====== SOURCE

Once a fish has been caught and landed, the fly may be wet and no longer float well. Flies can sometimes be dried by "false" casting back and forth in the air. With care, a small piece of reusable absorbent towel, an amadou patch or a Chamois leather may be used. A used dry fly which refuses to float may be replaced with another similar or identical fly while the original dries out more thoroughly, rotating through a set of flies. After drying a fly may need a fresh application of water-repellent fly "dressing" liquid.

Dry flies

A dry fly is designed to land softly on the surface of the water without breaking it and becoming wetted. It need not be inherently buoyant. They are often oiled or treated with another water repellent. Dry flies are generally considered to be freshwater flies.

A dry fly may be of the imitation or attractor type. Imitations typically represent the adult form of an aquatic or terrestrial insect, such as the elk hair caddis, a caddisfly imitation. The small Baetis (blue-winged olive, BWO) is another common fly, for which several imitators have been designed. A beginner may wish to start with a fly that is easily seen, such as the Royal Wulff attractor or a mayfly imitation such as a parachute Adams or Trico. The "parachute" on the parachute adams helps the fly to land as softly as a natural on the water and has the added benefit of making the fly very visible from the surface. Being able to see the fly easily is helpful to the beginner.

A translucent fly seen from underneath with sunlight shining through it looks very different to a fly when out of the sun. Some dry flies, especially imitators, are especially designed to mimic this effect. J. W. Dunne developed a technique of painting the shaft of the hook white and wrapping it in translucent artificial silk, which he then oiled.

Salmon flies, such as the Parks' Salmonfly, are usually larger than trout flies.

The following is a list of the more popular dry flies for trout:

 Adams, including Parachute Adams, Spent or Cripple Adams, Klinkhammer Adams, Purple Haze
 Ant
 Asher (similar to the Griffith Gnat, imitates midge clusters)
 Blue Dun
 Blue-winged Olive, Parachute BWO, Klinkhammer BWO
 Callibaetis, including Cripple Callibaetis, Comparadun (Callibaetis imitation)
 Caddis, Elk Hair Caddis, CDC Caddis, X-Caddis (Caddisfly imitation, aka Sedge)

============
====== DATA EXTRACT

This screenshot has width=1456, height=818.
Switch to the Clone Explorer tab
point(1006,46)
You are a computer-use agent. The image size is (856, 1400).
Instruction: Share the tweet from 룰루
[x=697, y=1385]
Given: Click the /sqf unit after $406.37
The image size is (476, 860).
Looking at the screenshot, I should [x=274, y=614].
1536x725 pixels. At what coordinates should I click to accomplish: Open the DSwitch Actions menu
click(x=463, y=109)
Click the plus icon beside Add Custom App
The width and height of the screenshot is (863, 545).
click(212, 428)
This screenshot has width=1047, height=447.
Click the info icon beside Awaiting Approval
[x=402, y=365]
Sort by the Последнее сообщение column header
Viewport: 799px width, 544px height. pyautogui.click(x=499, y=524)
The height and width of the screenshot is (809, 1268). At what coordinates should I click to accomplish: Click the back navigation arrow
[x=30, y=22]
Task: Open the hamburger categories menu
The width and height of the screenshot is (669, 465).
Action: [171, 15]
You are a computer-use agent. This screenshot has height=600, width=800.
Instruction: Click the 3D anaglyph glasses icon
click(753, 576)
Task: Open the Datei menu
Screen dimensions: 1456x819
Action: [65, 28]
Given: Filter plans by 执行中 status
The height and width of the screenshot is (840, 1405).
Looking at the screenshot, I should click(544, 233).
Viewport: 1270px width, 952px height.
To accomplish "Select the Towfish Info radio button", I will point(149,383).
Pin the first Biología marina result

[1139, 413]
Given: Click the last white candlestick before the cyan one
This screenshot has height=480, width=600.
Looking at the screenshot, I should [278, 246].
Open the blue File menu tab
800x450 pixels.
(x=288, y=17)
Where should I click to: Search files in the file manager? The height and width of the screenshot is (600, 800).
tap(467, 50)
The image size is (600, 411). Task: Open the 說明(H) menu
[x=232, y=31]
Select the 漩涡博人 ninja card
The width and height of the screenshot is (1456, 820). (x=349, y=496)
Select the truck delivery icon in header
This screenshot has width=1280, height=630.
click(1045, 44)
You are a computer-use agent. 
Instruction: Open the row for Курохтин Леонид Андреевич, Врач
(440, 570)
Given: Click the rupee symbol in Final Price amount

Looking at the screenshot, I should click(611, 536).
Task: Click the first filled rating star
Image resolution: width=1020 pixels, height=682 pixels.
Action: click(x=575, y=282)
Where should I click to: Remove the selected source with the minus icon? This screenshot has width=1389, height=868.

============

> _SET OF TASKS_:
(a) In the fly-fishing text, list the main fly name that begins each entry in its list of popular dry flies for trout.
(b) Carry on the fly-fishing text from the point where it stops.

> _SOLVED PROBLEMS_:
(a) Adams, Ant, Asher, Blue Dun, Blue-winged Olive, Callibaetis, Caddis

(b)
 Cahill, Light Cahill, Dark Cahill, Parachute Cahill (Stenonema imitation)
 Crane fly (Crane fly imitation), Daddy Long Legs
 Damselfly (Damselfly imitation)
 Drake, Brown, Yellow, Green
 Grasshopper, including foam, Chernobyl, and bullet head hoppers 
 Griffith's Gnat (imitates Gnat, named after George Griffith one of the founders of Trout Unlimited)
 Hendrickson, Light and Dark Henrickson, Parachute Henrickson (Ephemerella subvaria Mayfly imitation)
 Humpy (resembles a host of Mayflies, none in particular)
 Isonychia, Isonychia Spinner (Isonychia imitation)
 March Brown (Rhithrogena germanica imitation)
 Minny Popper
 Mosquito
 Pale Morning Dun (Ephemerella excrucians imitation), Pale Evening Dun, Sparkle Dun, Sulphur Dun
 Quill, Gray Quill, Ginger Quill, Quill Gordon
 Spinner, Rusty Spinner, Trico, Hex Spinner
 Stimulator, Sedge
 Wolffs, Royal Wulff, attractor fly

History
Dry fly fishing first became a serious sport in the 19th century, with the publication by Frederic M. Halford of two books: Floating Flies and How to Dress Them and Dry-Fly Fishing in Theory and Practice. His artificials were designed to imitate real flies but they only did so under limited conditions. This led J. W. Dunne to develop a theory of trout vision, and from it a series of imitators intended for use in sunny weather, which he published in 1924 as Sunshine and the Dry Fly.

Meanwhile G. E. M. Skues had begun promoting wet nymph fishing. He went on to popularise the use of attractors, designed to goad the fish rather than to fool it. Skues' approach outraged the traditionalists who favoured the dry fly and in 1938 the Flyfishers' Club staged what amounted to an inquisition hearing against him. However Skues' approach proved more effective in the majority of situations.

Dry fly fishing has remained a popular sport.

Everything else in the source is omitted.